Вошли. Владелец гостиницы — о господи! — главный администратор, а с ним двое в штатском, один постарше, другой совсем молодой, в хороших плащах и шляпах одеты, книжечки какие-то показывают, отцу твоему говорят: „Нечаев Савва Никитич?“ А уж отец твой встал, стоит в одних трусах, подштанниках, извиняюсь, весь бледный смотрит на них неподвижно и говорит: „Вот и сама слепая Фемида, тут как тут за недостающими двумя сребрениками“.
— Одевайтесь быстро, — тот, что постарше, говорит ему, — у нас ордер на арест — с нами пойдешь. Именем народа ты арестован — и показывает какую-то бумажку, потом по комнате пошел, не спросись, шарить — ящики из письменного стола все выдернул, продукты из маленького шкафа, белье из большого; в прихожей таз с грязным, извиняюсь, бельем стоял, так все белье по штучке перетряхнули, и чего искали — ума не приложу. Тот, что постарше, шарит, а молоденький — белый и гладкий, усы еще, наверное, не росли — на меня так и глазеет: я ведь в одном ночном платье так и стояла. Тут я, грешным делом, шпильку незаметно вытащила и волосы будто нечаянно распустила, в такое отчаяние пришла, думала, что если он мне знак даст — я для твоего отца на все пойду, лишь бы помочь чем-нибудь, лишь бы не видеть, каким твой отец бледным стал, как быстро одевается и все на того, что постарше, оглядывается. Только какое там, мальчонка раскраснелся весь и в сторону того, что постарше, зыркает: видно, все поджилочки перед ним тряслись.
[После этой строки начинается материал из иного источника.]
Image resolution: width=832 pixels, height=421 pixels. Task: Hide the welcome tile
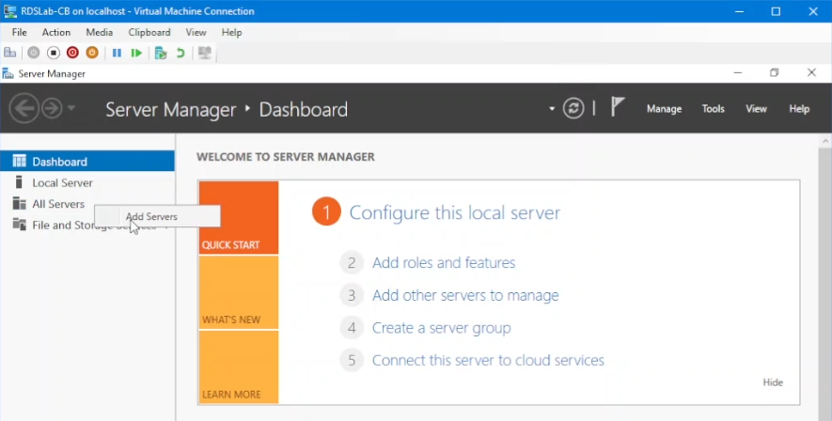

Увели Саввушку. Мне идти с ним не разрешили. Мальчонка вздохнул, поглядел на старшего, и сказал: „Нельзя, гражданочка. Не разрешается. Дело государственное, тайное“, а сам, грешным делом, все мне в вырез ночного платья смотрит, извиняюсь. Только я все равно, конечно, их не послушалась, до самой машины „Хлеб“ их проводила. Вот так именем народа Саввушку арестовали. Хотя до сих пор понять не могу, что народу-то до Саввушки было?
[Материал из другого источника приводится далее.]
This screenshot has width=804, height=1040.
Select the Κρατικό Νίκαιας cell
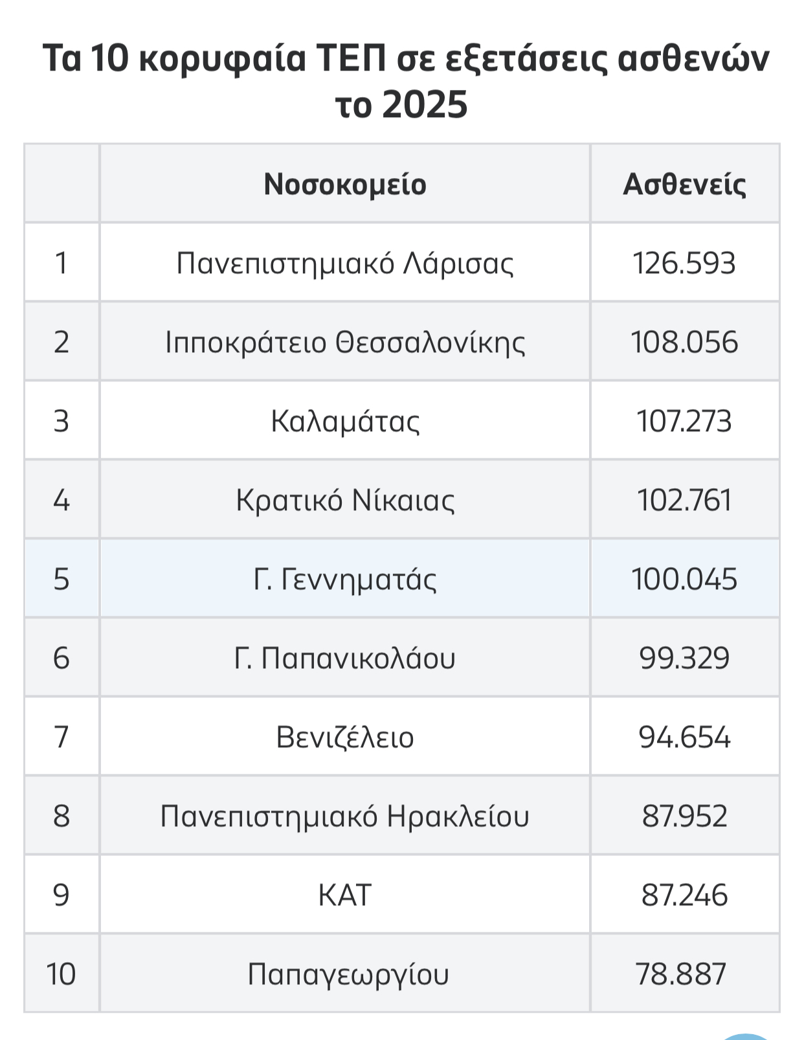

Потом передачки ему в следственную около года носила. Через две недели я уже знала, в какой Саввушка следственной тюрьме — их тогда в М… много было, по тем временам следственная — что путевка в санаторий от ВЦСПС была. Мне, между нами, к тому времени многое чего в коридорах да на лестницах тюремных порассказали; еще через какое-то время передачки мне Саввушке носить разрешили. Уж тут-то дело и вовсе не могло без Егора обойтись — передачки-то тогда далеко не всем носить разрешали. Хотя ни он, ни душенька Жанна никогда мне про помощь ему не говорили. Передачки-то мне душенька Жанна и собирала, твой отец-то от нее передачек не принял бы — ведь видеть их он наотрез отказался, — так я ему говорила, что это бабушкины вещонки я распродаю, только какое там, их я давно на барахолке реализовала, а что оставалось — книги ценные, серебро там столовое, ножи с ручками из слоновой кости — душеньке Жанне отдала. Нет, нет, не в смысле материальной компенсации — и не думай, что она просила, — просто на старинные вещицы слабость имела: бывало, смотрит, смотрит у меня на какую-нибудь нашу семейную монограмму на серебряной ложечке — как приворожили, бедную. Ну я ей, грешным делом, все постепенно и отдала, что еще оставалось, шут с ними, с вещонками, вещонки дело наживное.